Exercise details:
Among the lines below, copy each one in which "icon" appears.

<<<<

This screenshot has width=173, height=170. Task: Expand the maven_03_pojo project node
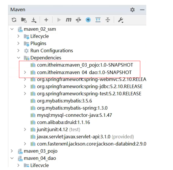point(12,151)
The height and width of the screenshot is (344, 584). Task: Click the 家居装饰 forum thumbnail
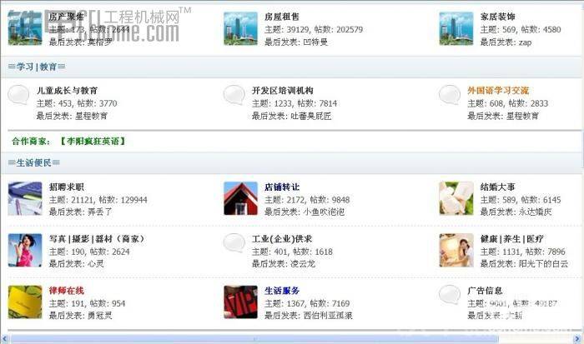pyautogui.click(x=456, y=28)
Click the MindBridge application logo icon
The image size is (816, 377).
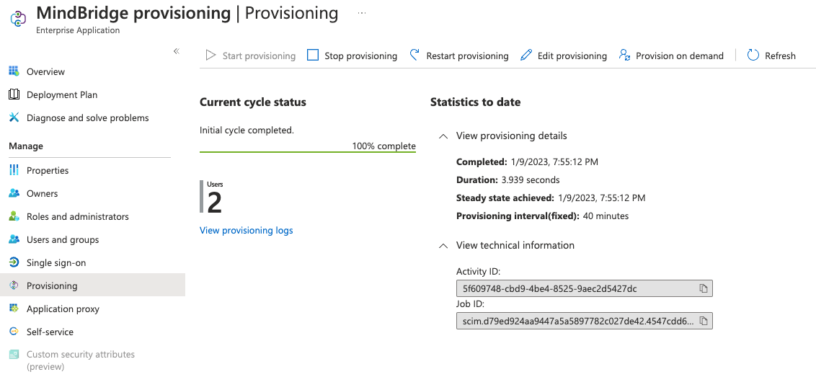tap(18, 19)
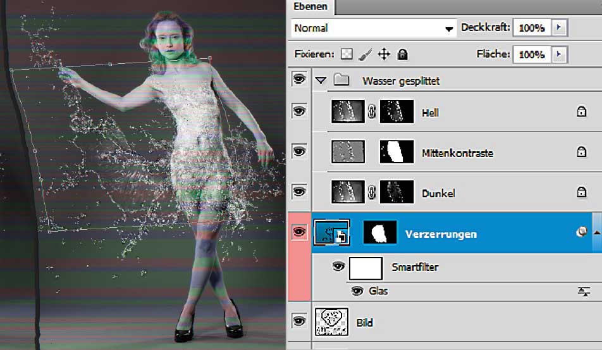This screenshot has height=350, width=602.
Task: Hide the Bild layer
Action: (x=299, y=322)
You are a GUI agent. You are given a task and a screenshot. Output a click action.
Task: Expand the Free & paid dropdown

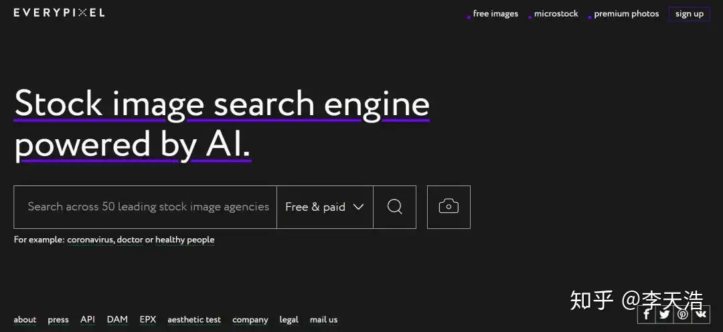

>>>>
<<<<

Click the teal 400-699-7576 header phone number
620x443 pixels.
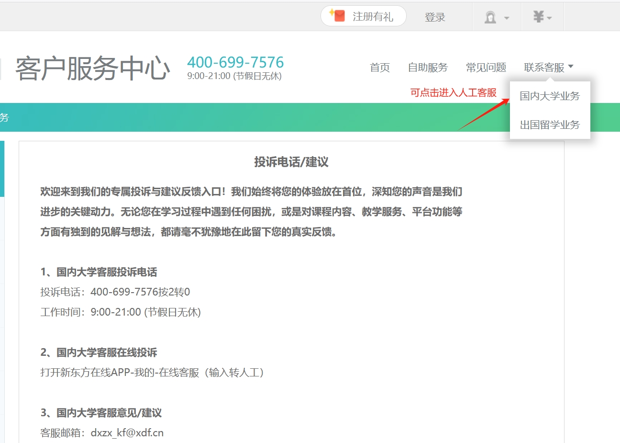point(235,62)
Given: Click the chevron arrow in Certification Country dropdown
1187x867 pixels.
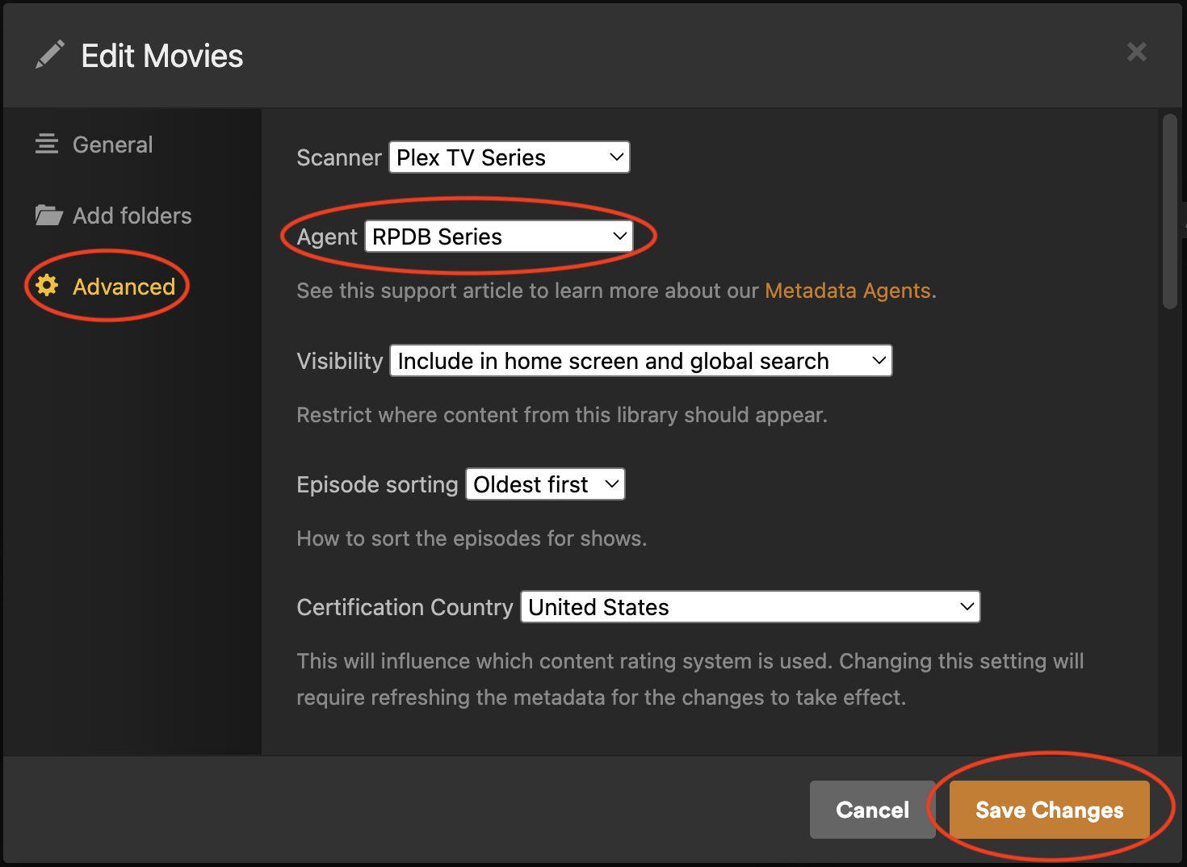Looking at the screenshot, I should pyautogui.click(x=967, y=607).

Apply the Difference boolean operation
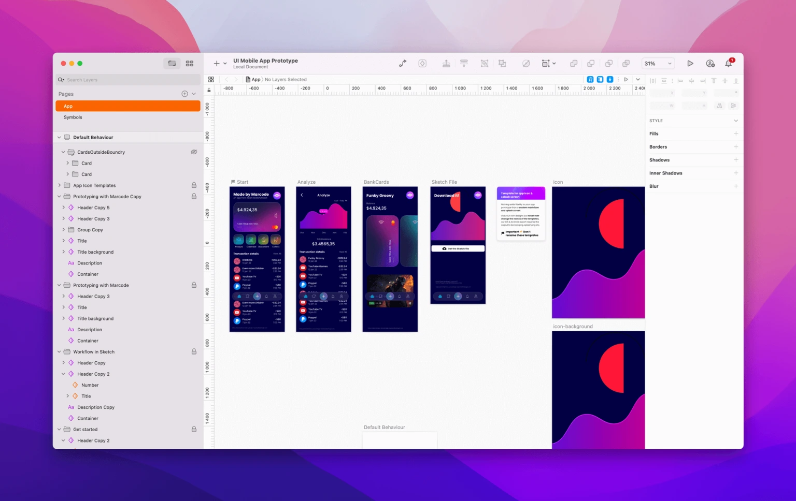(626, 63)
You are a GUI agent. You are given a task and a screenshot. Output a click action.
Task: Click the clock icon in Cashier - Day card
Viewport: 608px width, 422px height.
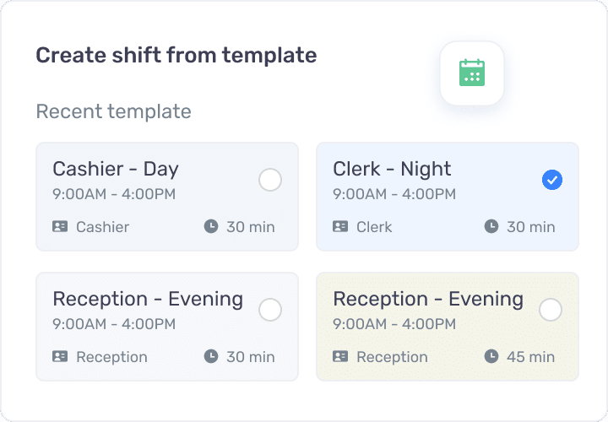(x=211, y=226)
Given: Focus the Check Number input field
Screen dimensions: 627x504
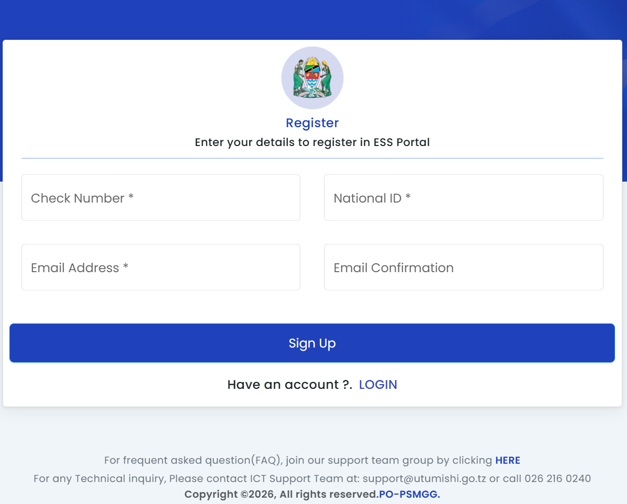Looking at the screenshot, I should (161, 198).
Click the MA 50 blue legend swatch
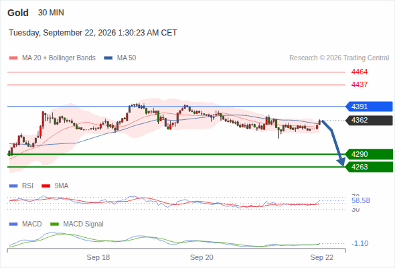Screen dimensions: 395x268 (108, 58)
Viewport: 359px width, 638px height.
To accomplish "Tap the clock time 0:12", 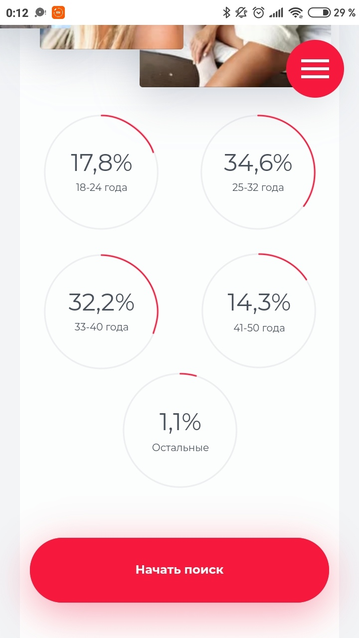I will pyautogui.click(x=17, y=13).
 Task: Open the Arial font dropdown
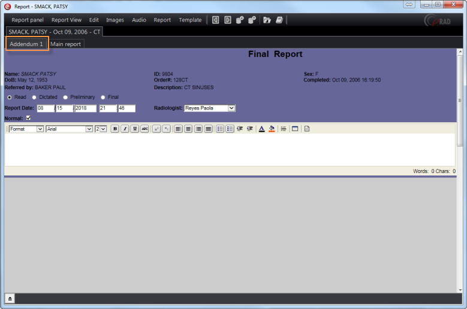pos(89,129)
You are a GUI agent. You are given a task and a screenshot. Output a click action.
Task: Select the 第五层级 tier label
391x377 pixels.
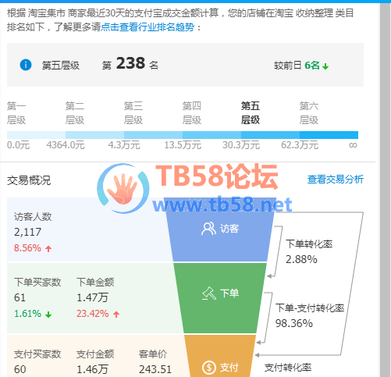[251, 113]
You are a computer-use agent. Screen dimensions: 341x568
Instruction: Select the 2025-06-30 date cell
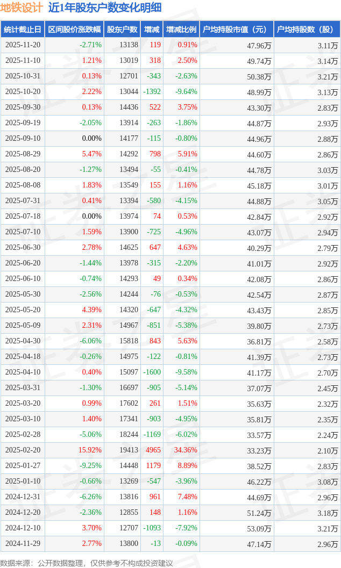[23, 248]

>>>>

Answer to the exercise:
Click the MindBridge application logo icon
Task: Click the clock icon in Cashier - Day card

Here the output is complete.